_WHAT YOU SHOULD DO_
Out of the entries that follow, copy each line containing "resolution".

_DATASET RECORDS_
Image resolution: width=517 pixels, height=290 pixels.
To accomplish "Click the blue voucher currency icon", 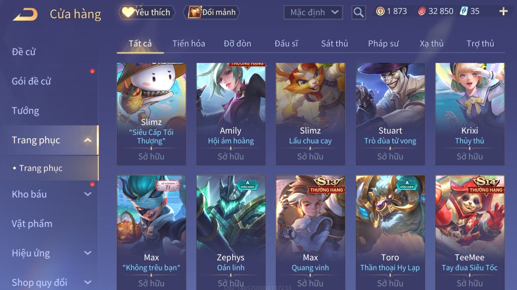I will point(464,11).
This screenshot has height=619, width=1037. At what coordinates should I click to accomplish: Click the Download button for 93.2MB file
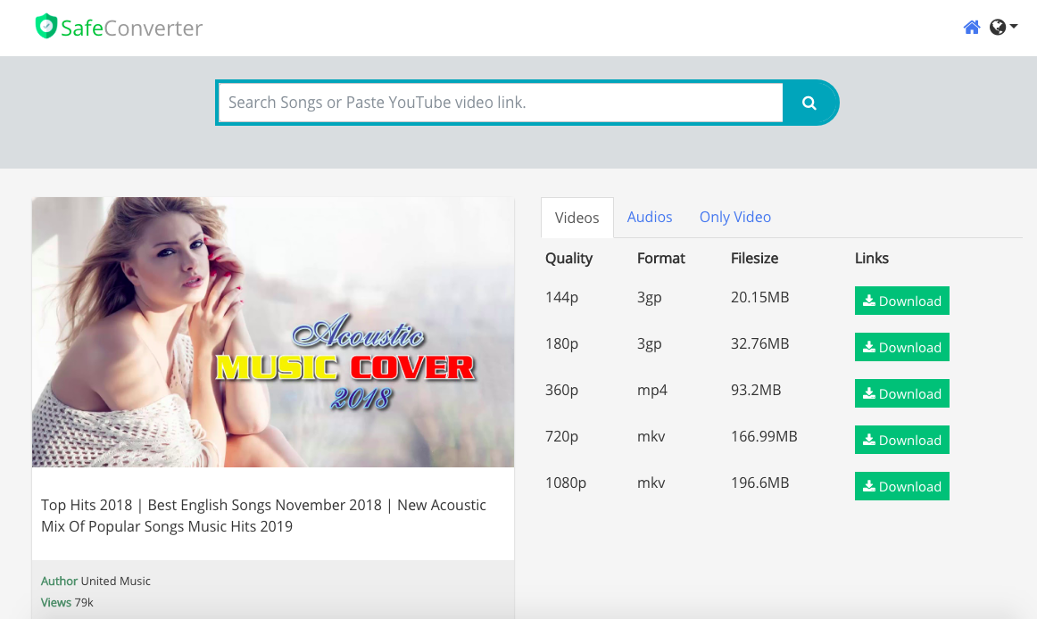[902, 393]
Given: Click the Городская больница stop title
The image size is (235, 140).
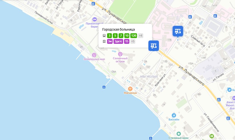Looking at the screenshot, I should point(118,29).
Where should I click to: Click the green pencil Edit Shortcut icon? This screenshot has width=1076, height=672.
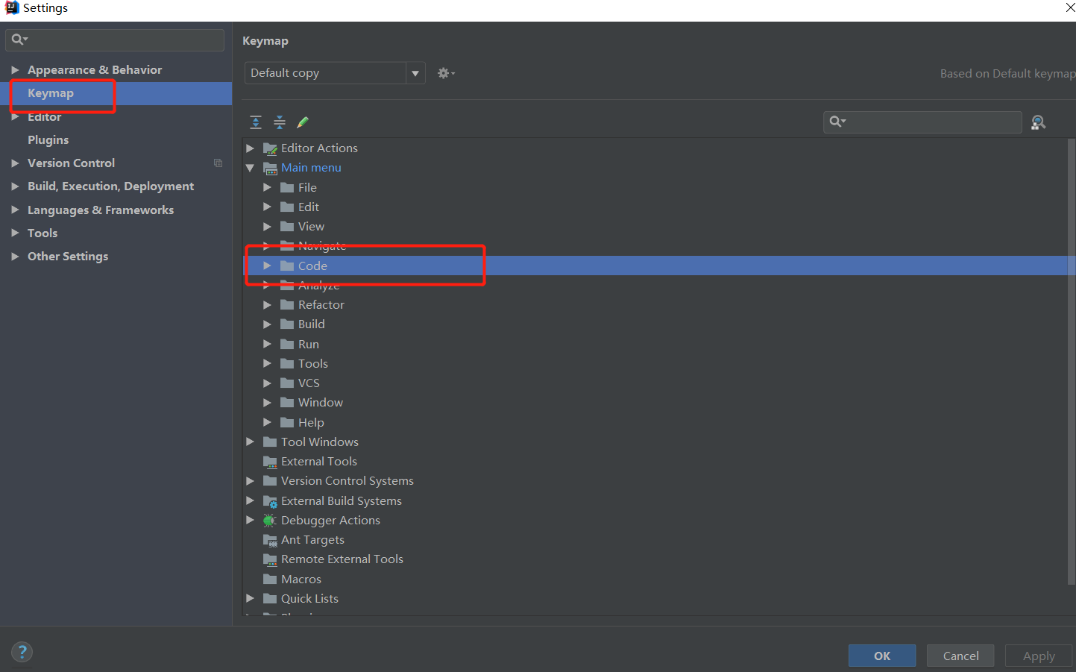(303, 122)
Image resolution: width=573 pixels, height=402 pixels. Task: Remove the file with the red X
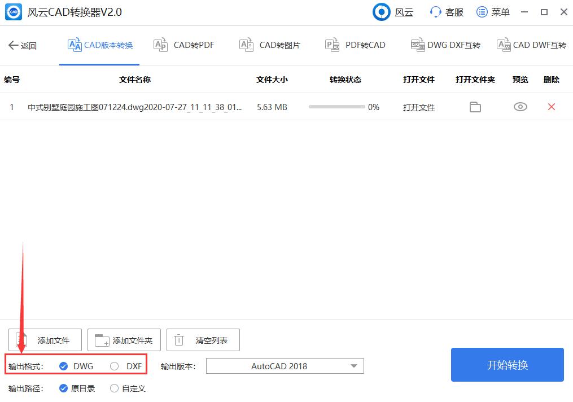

_ANSWER SECTION_
Image resolution: width=517 pixels, height=290 pixels.
Image resolution: width=573 pixels, height=402 pixels. Task: Remove the file with the red X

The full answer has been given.